___ Dataset records
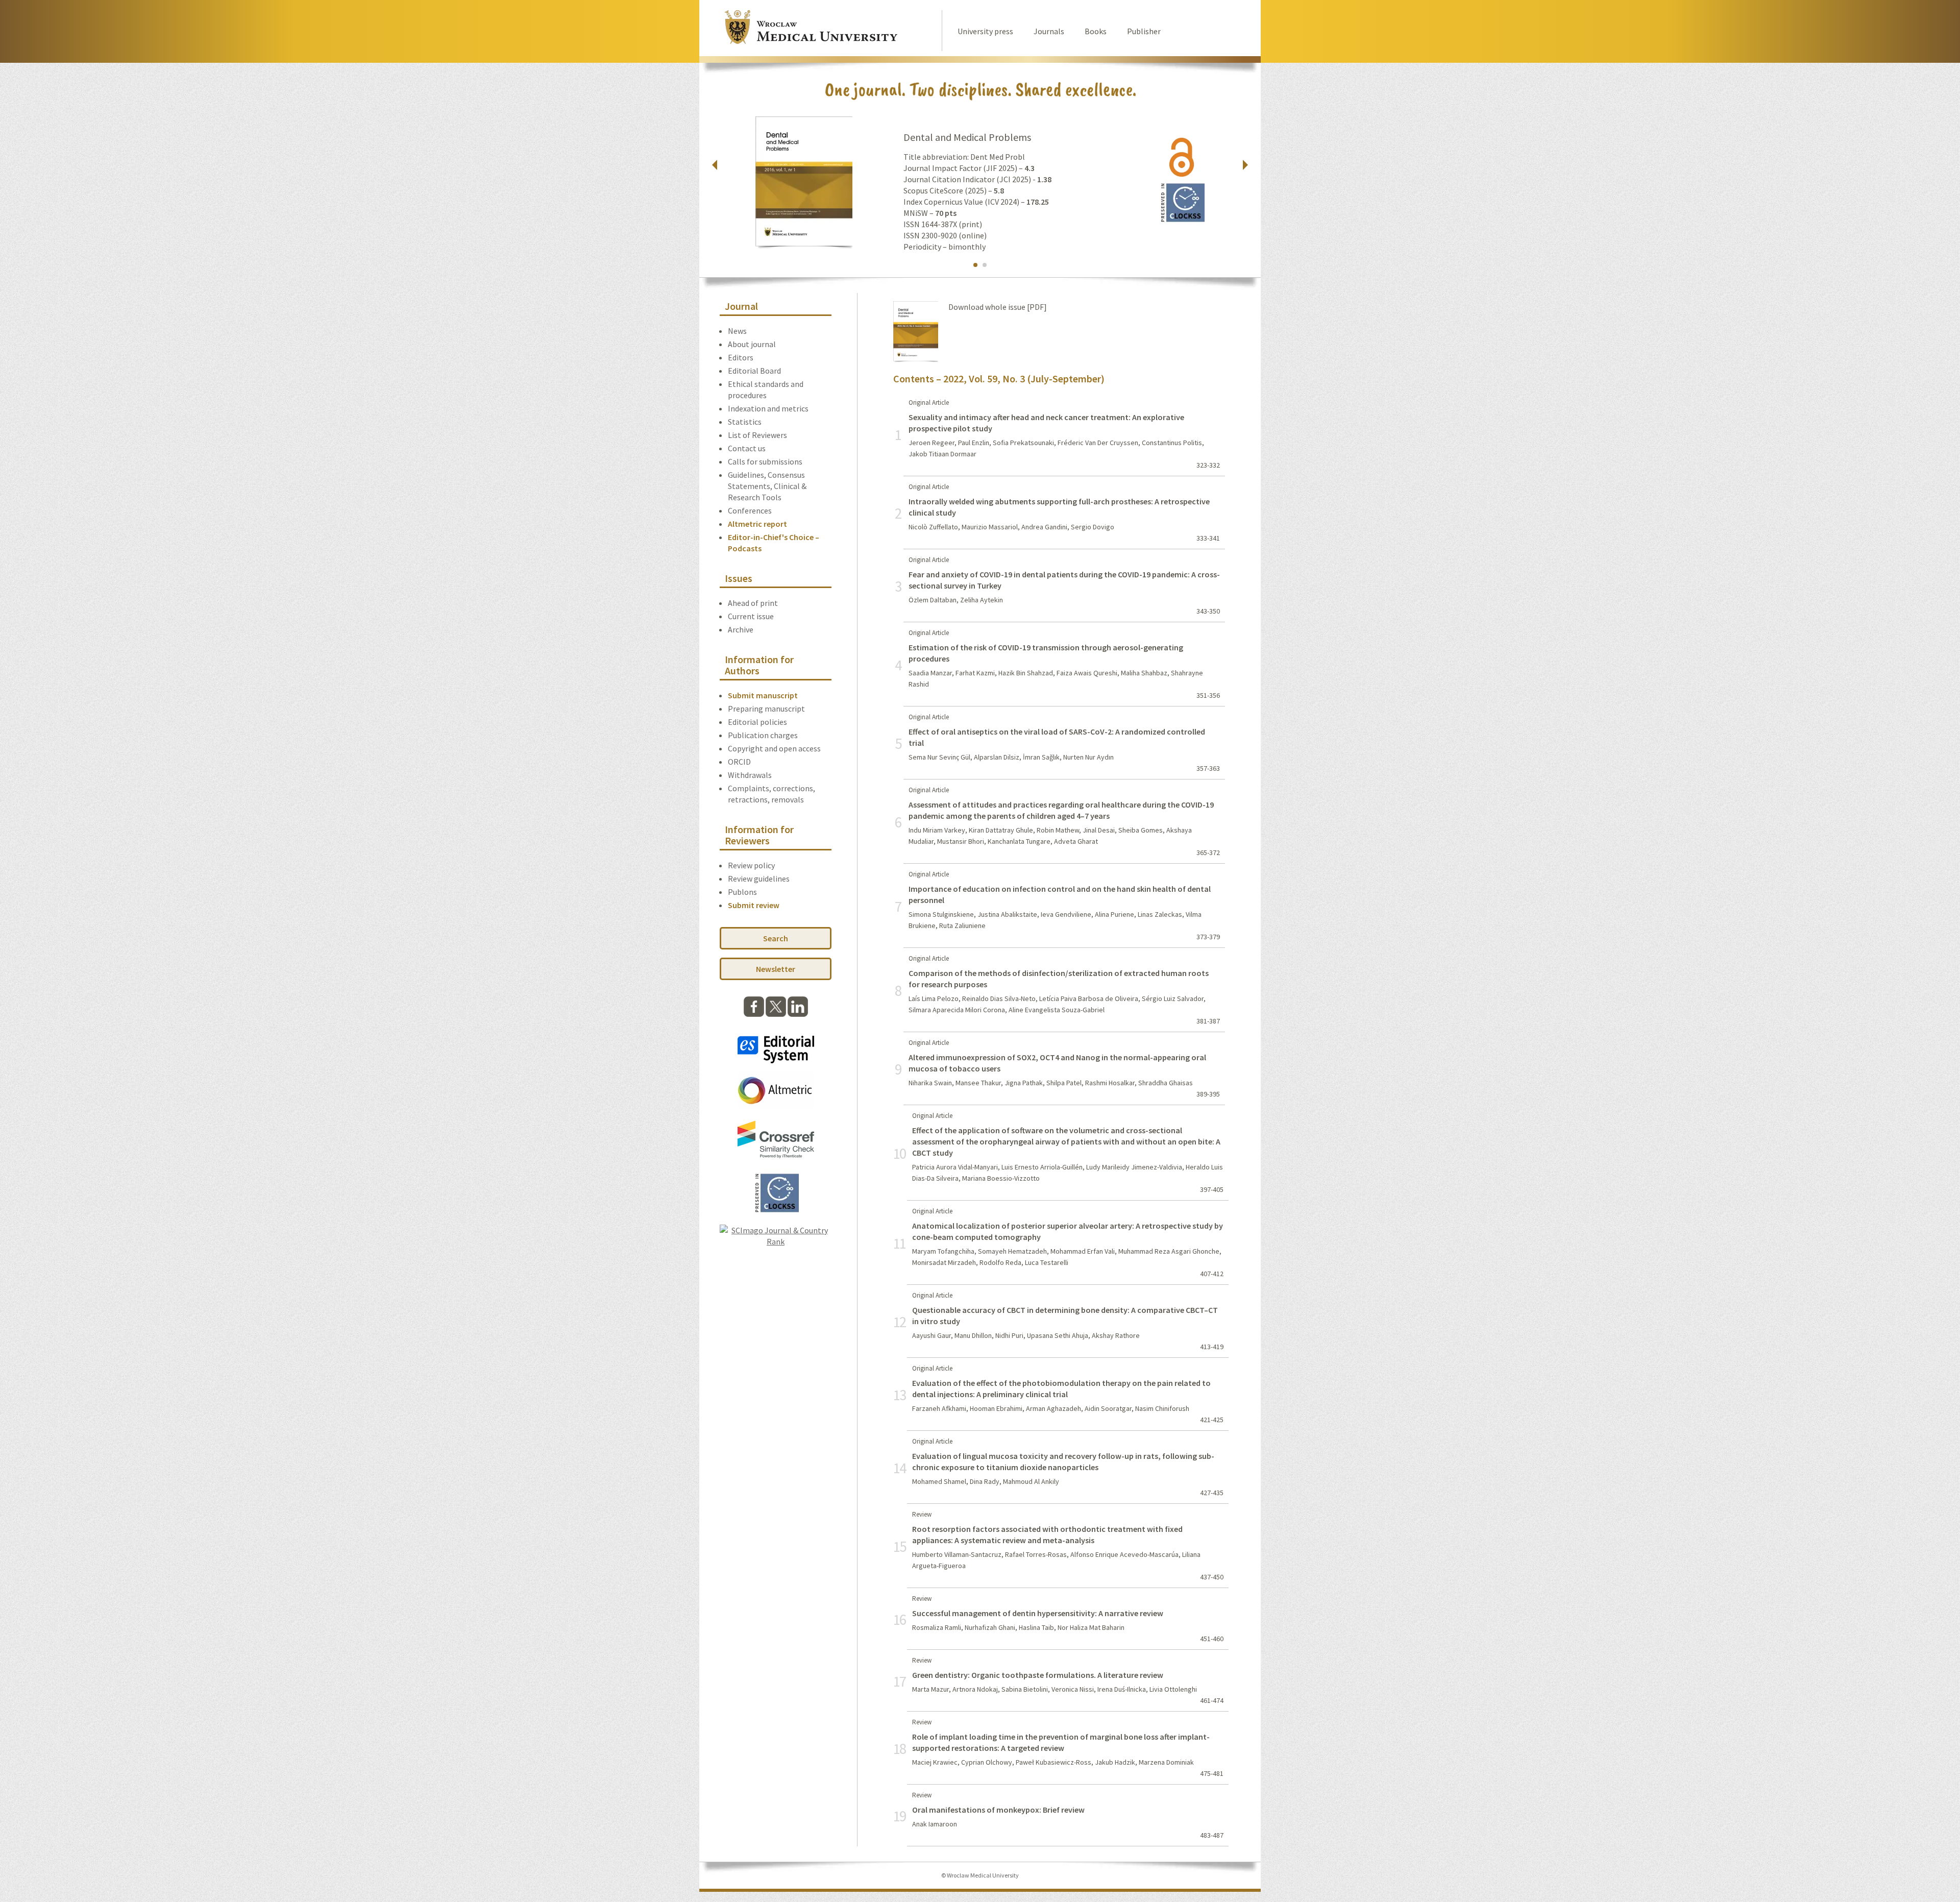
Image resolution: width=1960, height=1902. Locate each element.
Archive (740, 629)
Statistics (745, 422)
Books (1096, 31)
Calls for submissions (765, 461)
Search (775, 938)
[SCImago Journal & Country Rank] (775, 1241)
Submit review (753, 905)
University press (985, 31)
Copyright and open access (774, 748)
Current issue (751, 616)
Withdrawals (750, 775)
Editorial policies (757, 722)
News (737, 331)
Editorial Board (754, 370)
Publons (742, 892)
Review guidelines (759, 878)
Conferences (750, 510)
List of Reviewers (757, 435)
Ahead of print (753, 603)
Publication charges (763, 735)
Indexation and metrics (768, 408)
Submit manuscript (763, 695)
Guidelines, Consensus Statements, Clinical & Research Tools (767, 486)
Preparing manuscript (766, 708)
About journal (752, 344)
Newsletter (775, 969)
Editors (740, 357)
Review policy (751, 865)
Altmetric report (757, 524)
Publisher (1144, 31)
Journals (1049, 31)
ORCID (739, 762)
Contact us (747, 448)
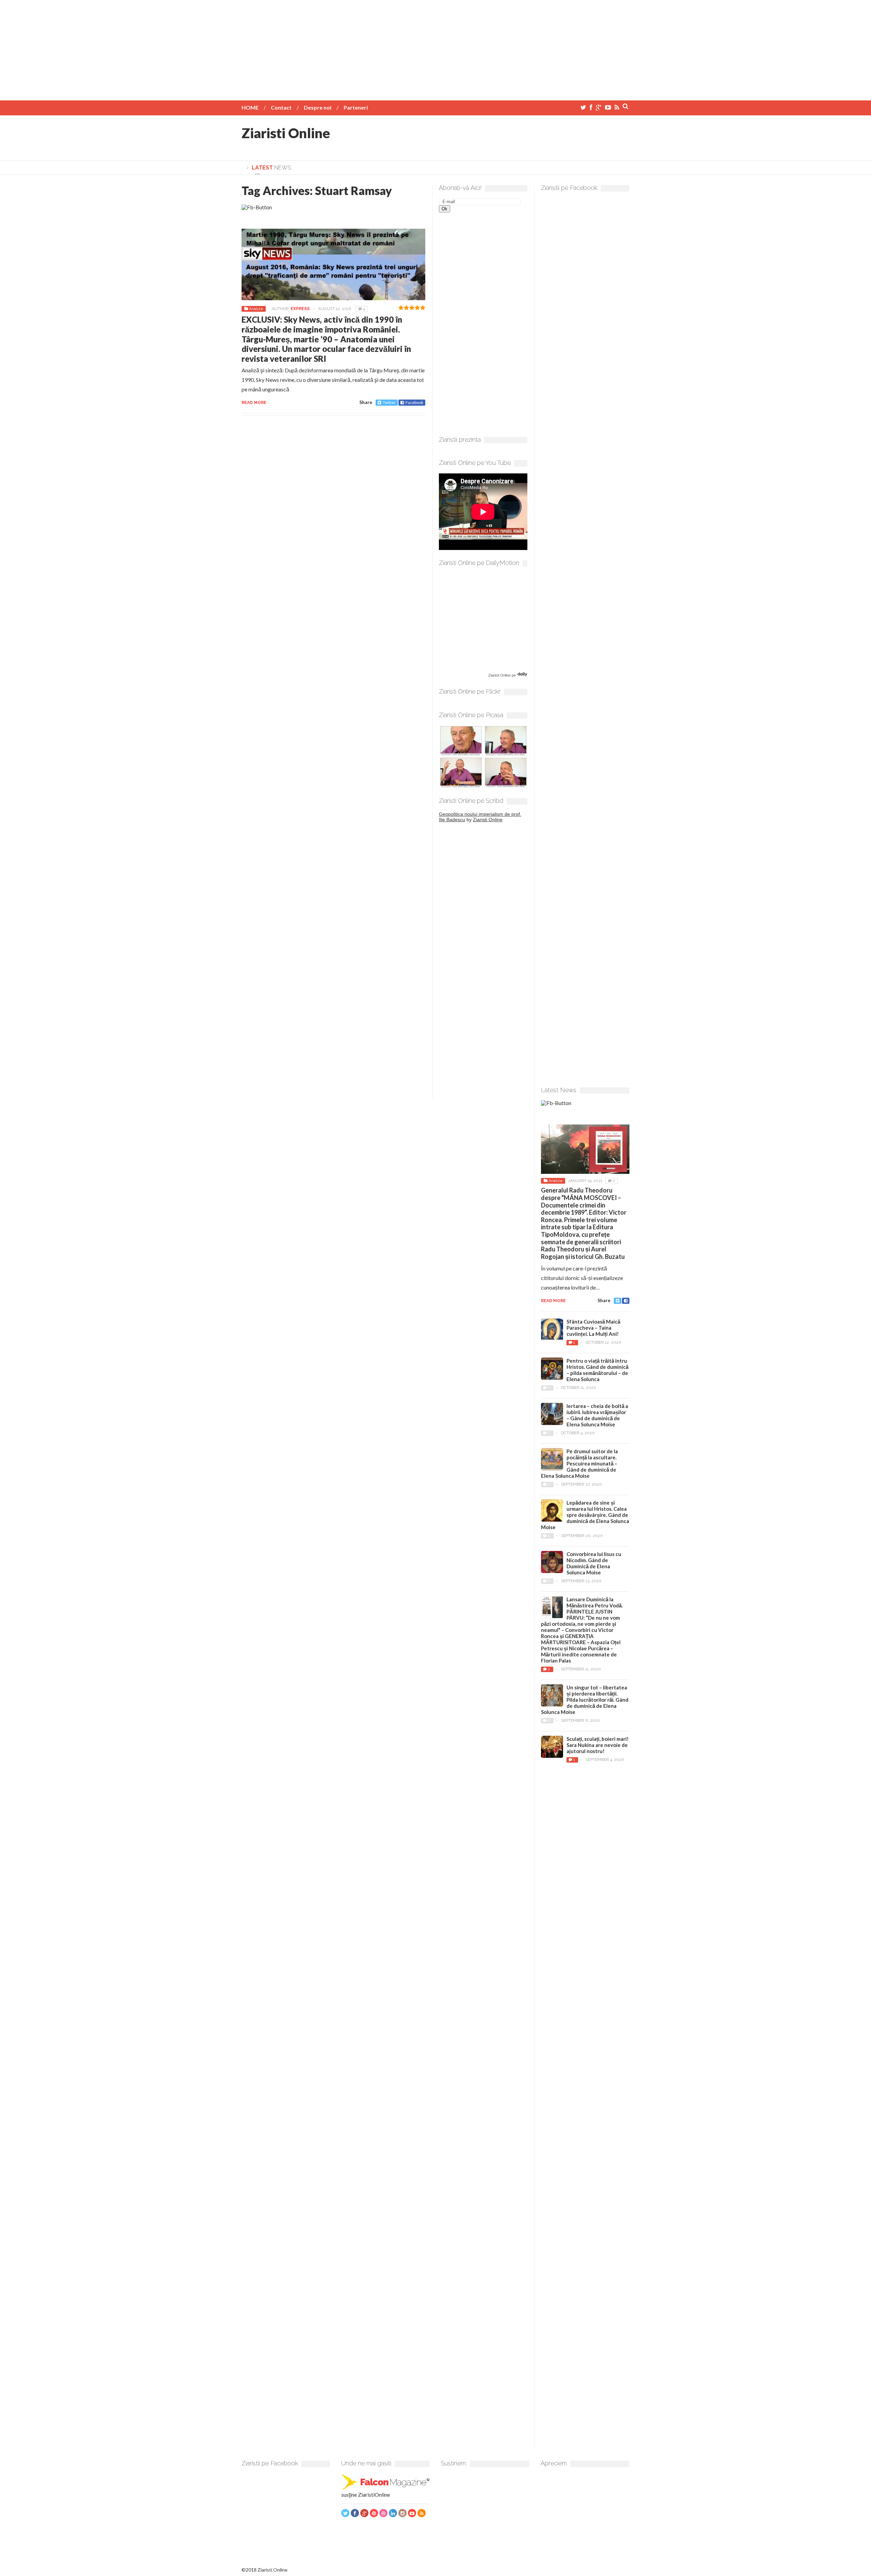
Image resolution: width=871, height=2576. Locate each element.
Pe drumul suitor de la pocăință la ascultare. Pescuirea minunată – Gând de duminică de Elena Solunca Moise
______
Copy exactly the lines that run from the one containing "ORCID (739, 762)" to the last line of the records, both included, and leave out every picture.

ORCID (739, 762)
Contact us (747, 448)
Image resolution: width=871, height=2576. Locate each element.
Pe drumul suitor de la pocăință la ascultare. Pescuirea minunată – Gând de duminică de Elena Solunca Moise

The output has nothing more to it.